More emerging economies nurture renewable energy growth

ABU DHABI: The number of emerging economy nations with policies in place to support expansion of renewable energy has surged more than six-fold in just eight years, from 15 developing countries in 2005 to 95 earlier this year, according to a new report Tuesday.

Of the 144 countries with renewable energy support policies and targets in place, 95 are developing nations. The rise of developing world support contrasts with declining incentives and growing uncertainty in Europe and the U.S., says REN21, the Renewable 2014 Global Status Report prepared by the Renewable Energy Policy Network of the 21st Century (REN21), a global public-private multi-stakeholder network for renewable energy, and is based in Paris, France.
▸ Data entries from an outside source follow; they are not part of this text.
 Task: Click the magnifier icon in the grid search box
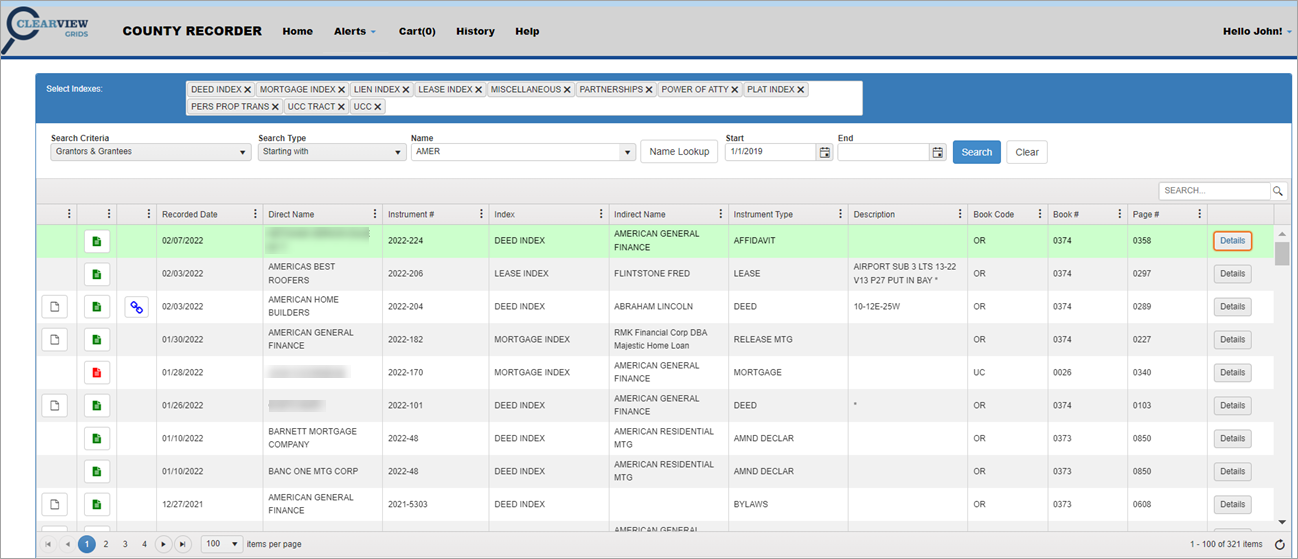(1278, 191)
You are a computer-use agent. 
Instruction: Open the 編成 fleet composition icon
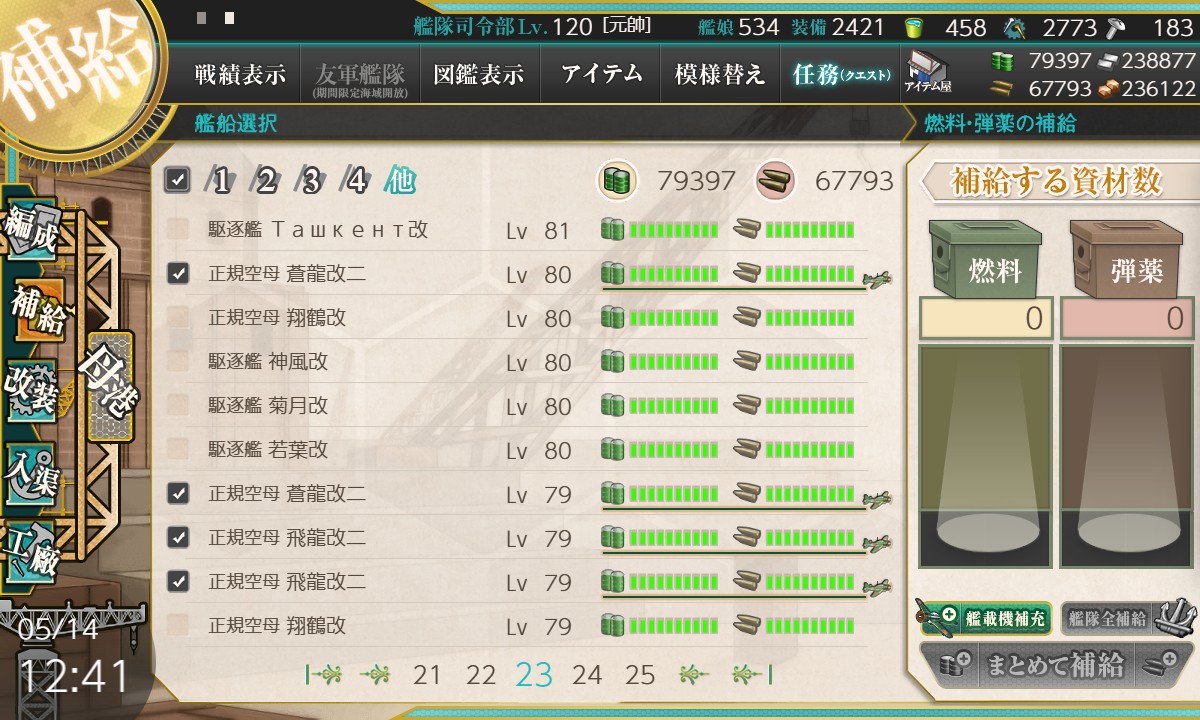32,232
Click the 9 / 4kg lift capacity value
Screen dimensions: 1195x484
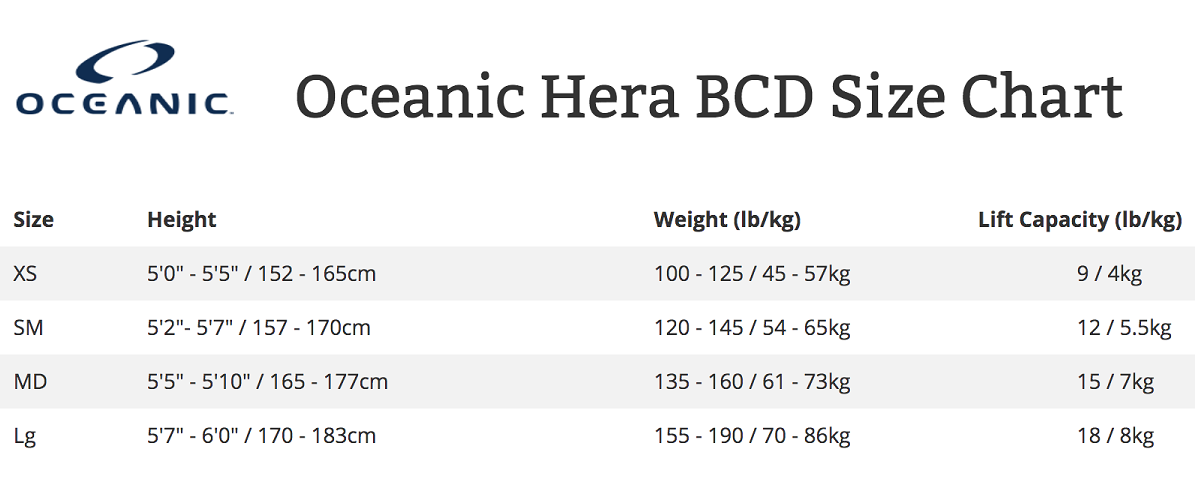(x=1110, y=274)
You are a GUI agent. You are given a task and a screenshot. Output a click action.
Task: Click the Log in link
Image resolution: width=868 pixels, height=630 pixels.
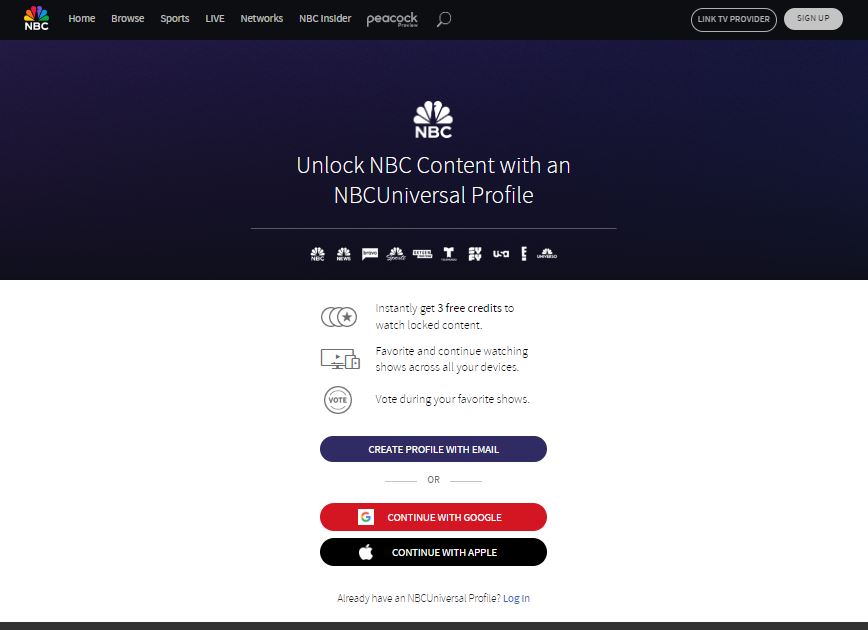click(516, 597)
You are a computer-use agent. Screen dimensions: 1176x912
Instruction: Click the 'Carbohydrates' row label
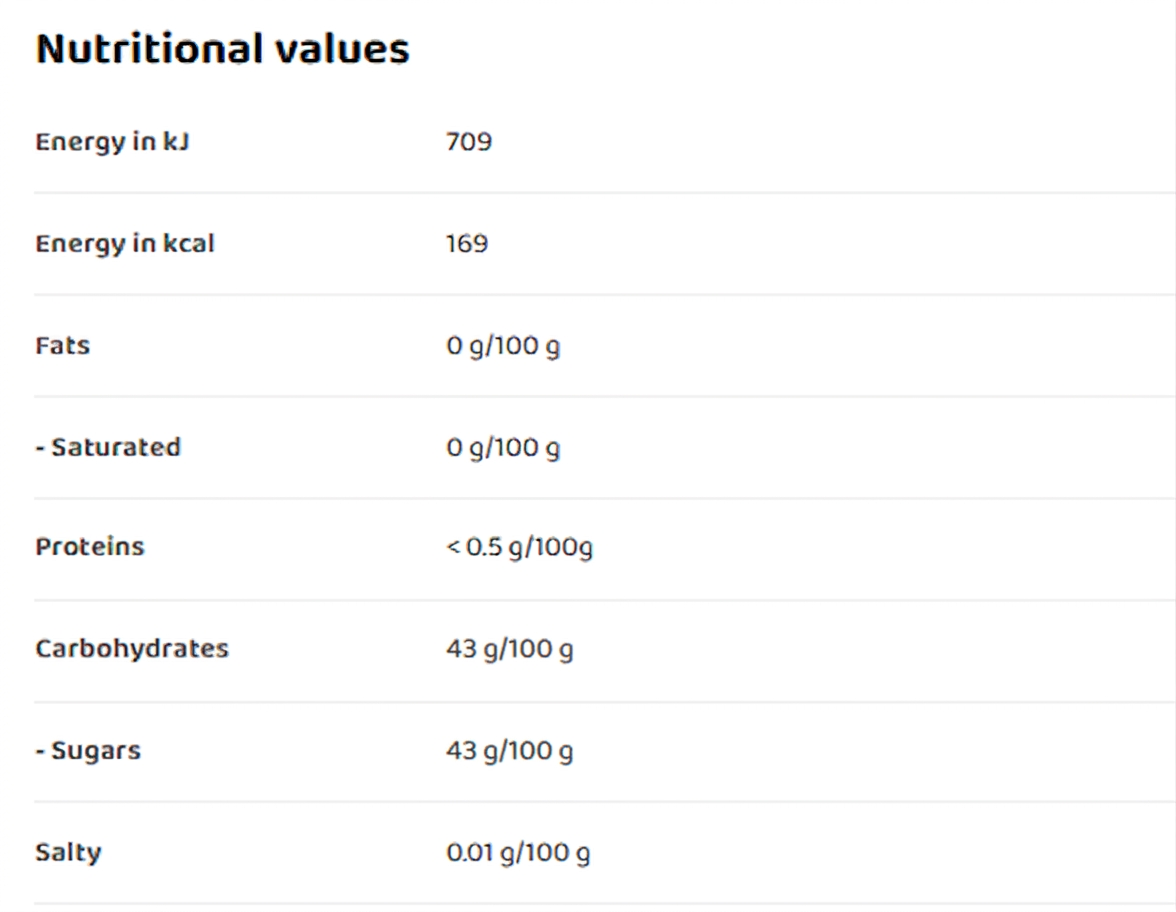132,649
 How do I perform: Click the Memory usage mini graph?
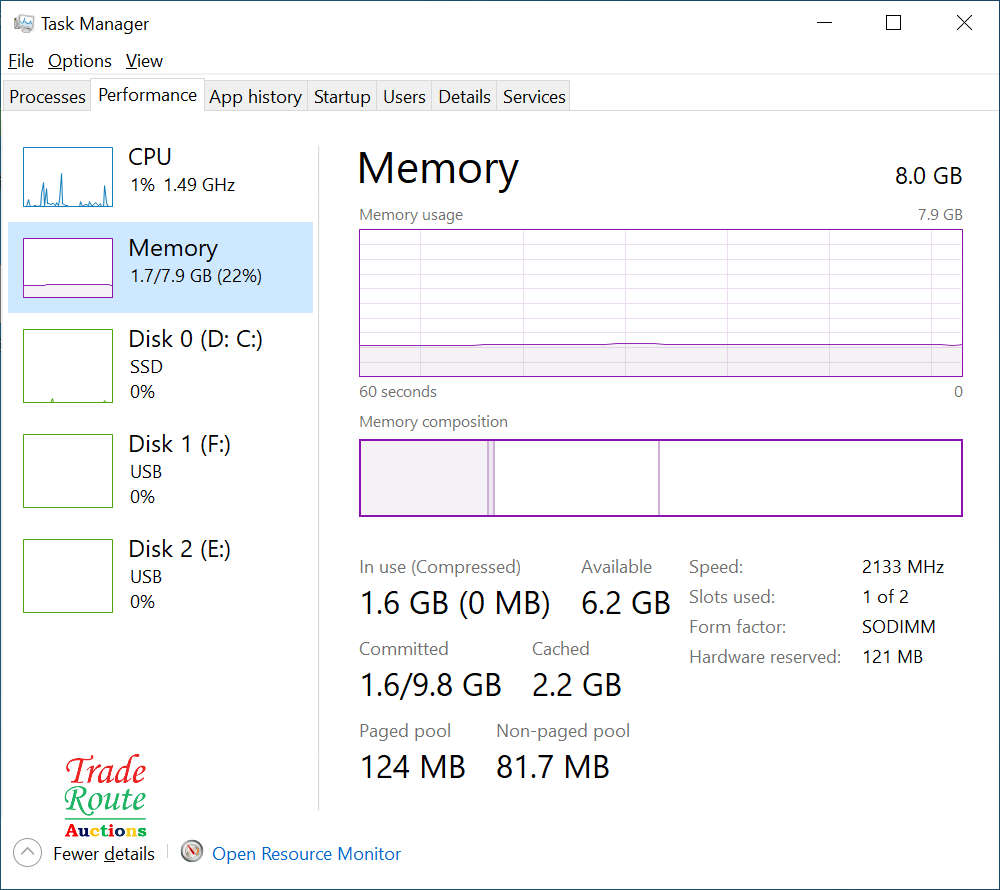68,268
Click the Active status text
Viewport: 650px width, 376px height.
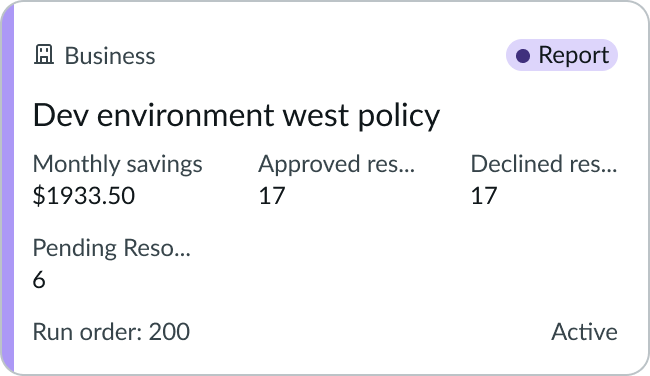[x=584, y=332]
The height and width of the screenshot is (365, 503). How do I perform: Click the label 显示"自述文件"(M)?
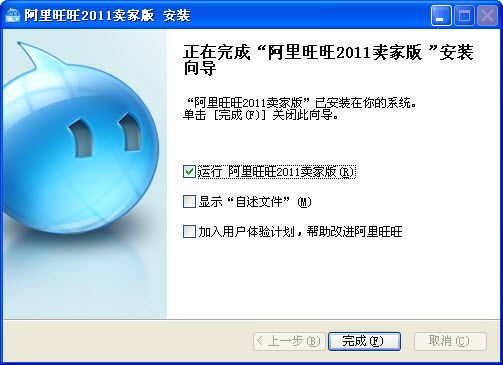click(x=255, y=202)
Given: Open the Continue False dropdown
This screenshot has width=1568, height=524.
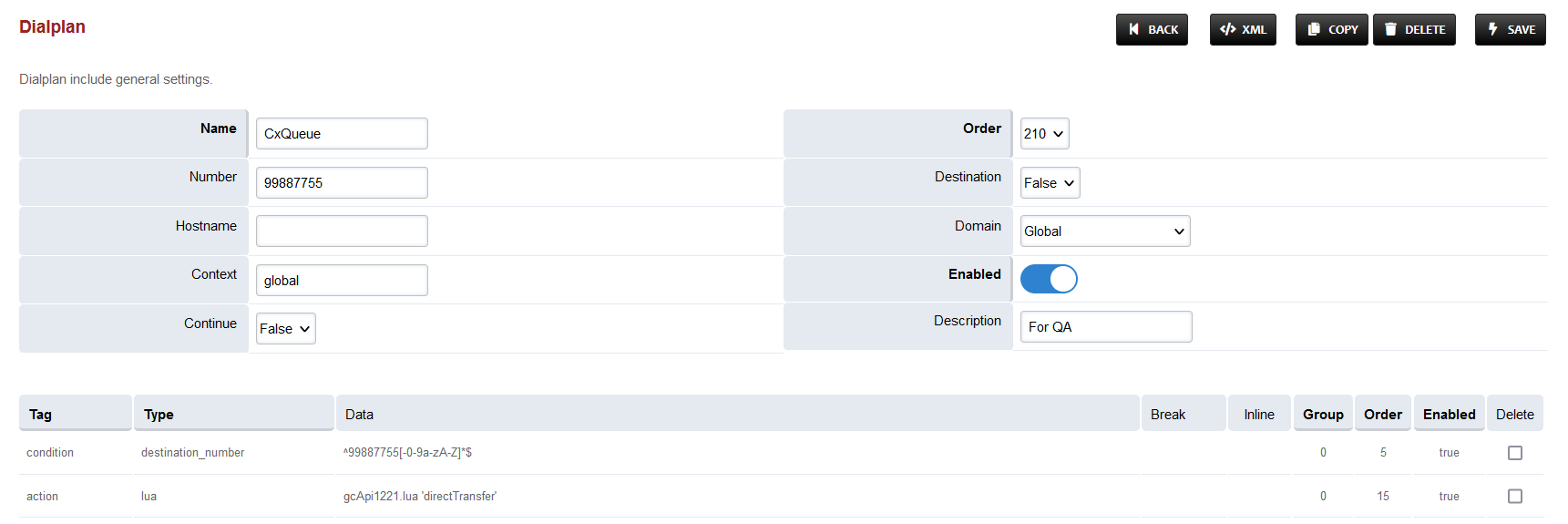Looking at the screenshot, I should pyautogui.click(x=285, y=329).
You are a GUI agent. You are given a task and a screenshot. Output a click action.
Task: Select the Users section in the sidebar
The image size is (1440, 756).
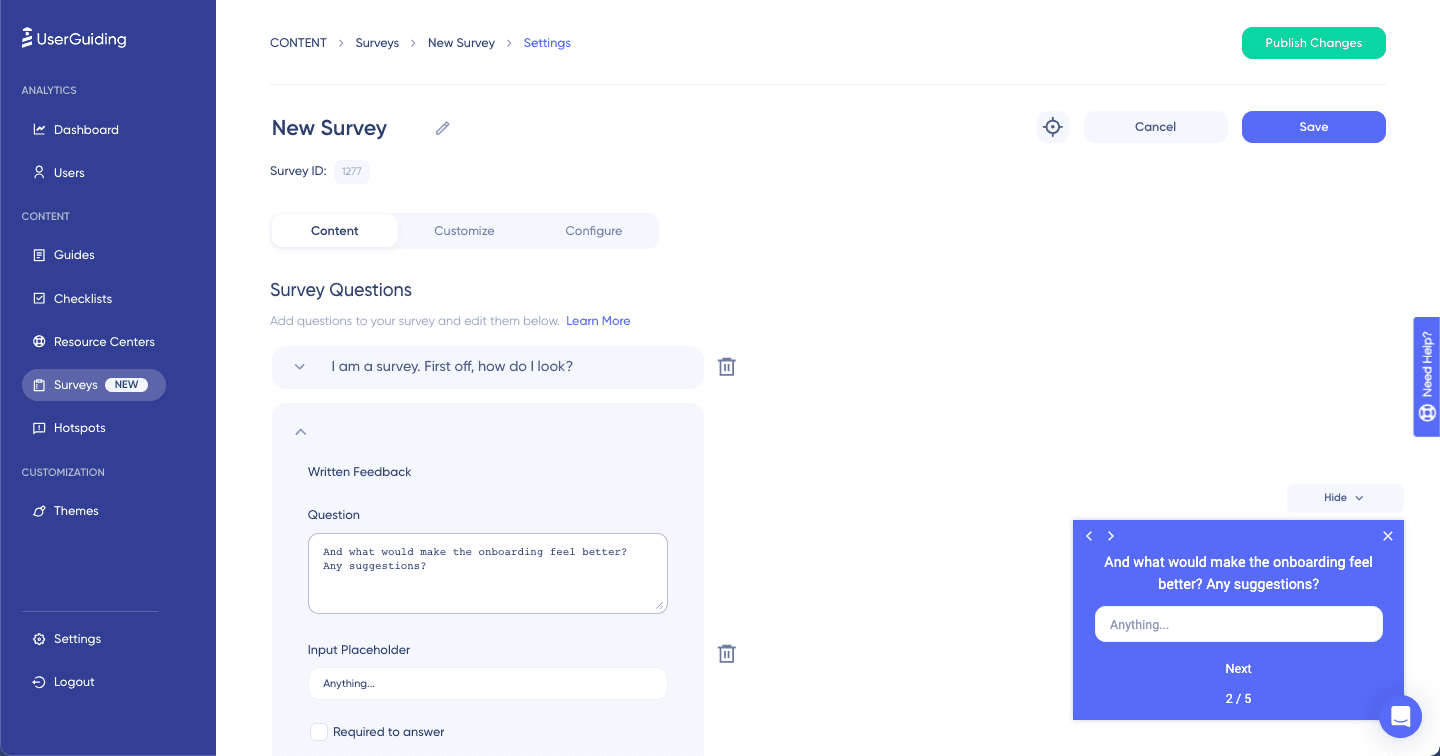click(x=69, y=172)
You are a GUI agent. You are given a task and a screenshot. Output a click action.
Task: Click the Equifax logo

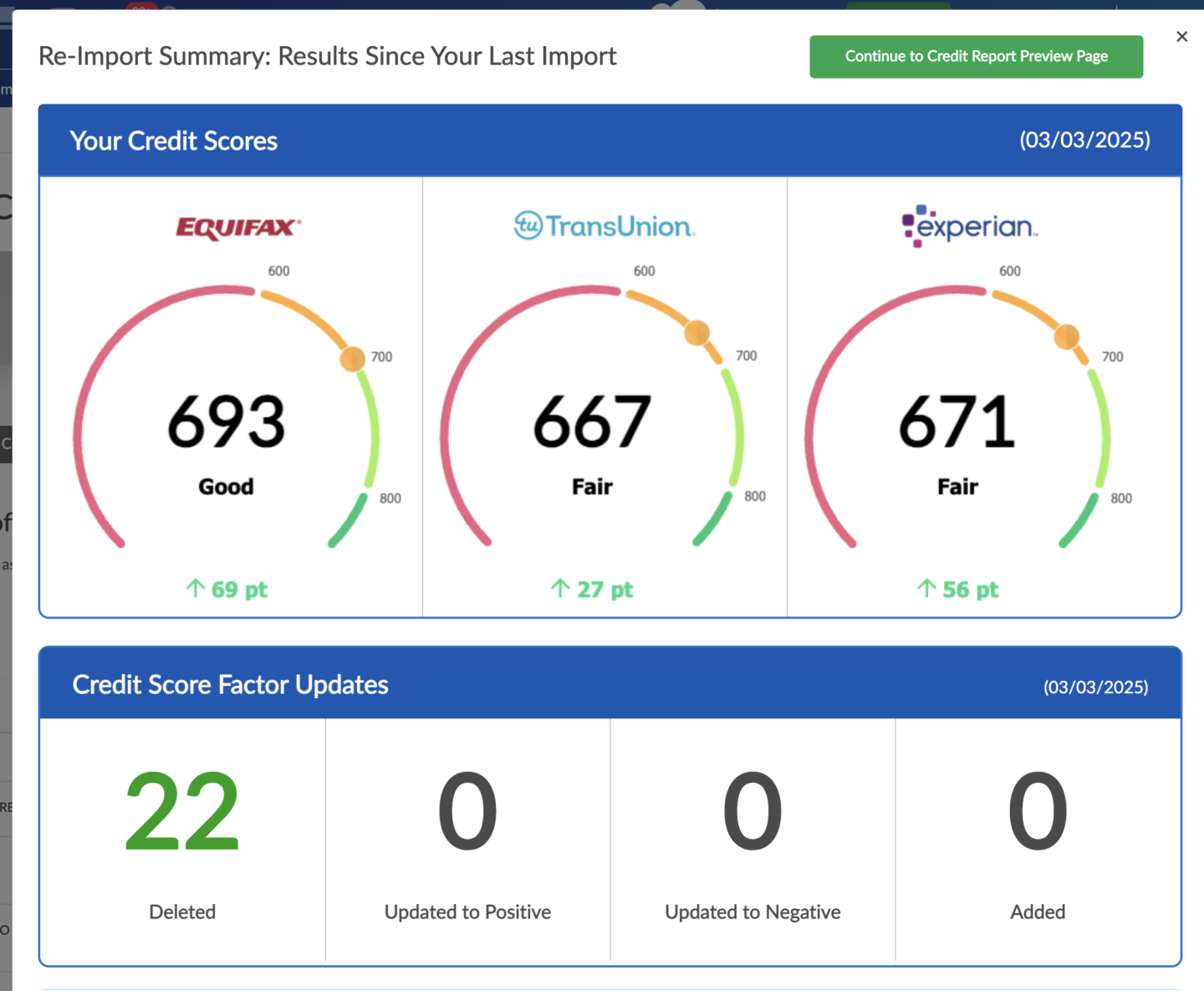coord(237,227)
REN21 brings together governments, nongovernmental organisations, research and academic institutions, international organisations and industry to learn from one another and build on successes that advance renewable energy.

Launched at the Sustainable Energy for All initiative hosted by the UN, the report credits support policies with a central role in driving global renewable energy capacity to a new record level last year, noting that more than 22 percent of the world’s power production now comes from renewable sources.

The report stated that the US, Brazil, Canada and Germany remained the top countries for total installed renewable power capacity, with China’s new renewable power capacity surpassed new fossil fuel and nuclear capacity for the first time.

It added that renewables are achieving high levels of penetration in several countries, as wind power met 33.2 percent and 20.9 percent of electricity demand in Denmark and Spain respectively during 2013.

Denmark, for instance, banned the use of fossil fuel-fired boilers in new buildings as of 2013 and aims for renewables to provide almost 40 percent of total heat supply by 2020.

It also said that Djibouti, Scotland and a growing number of other countries aim to derive 100 percent of their electricity from renewable sources by 2020, indicating that this goal has already been achieved by some 20 million Germans living in the 100 percent renewable energy regions.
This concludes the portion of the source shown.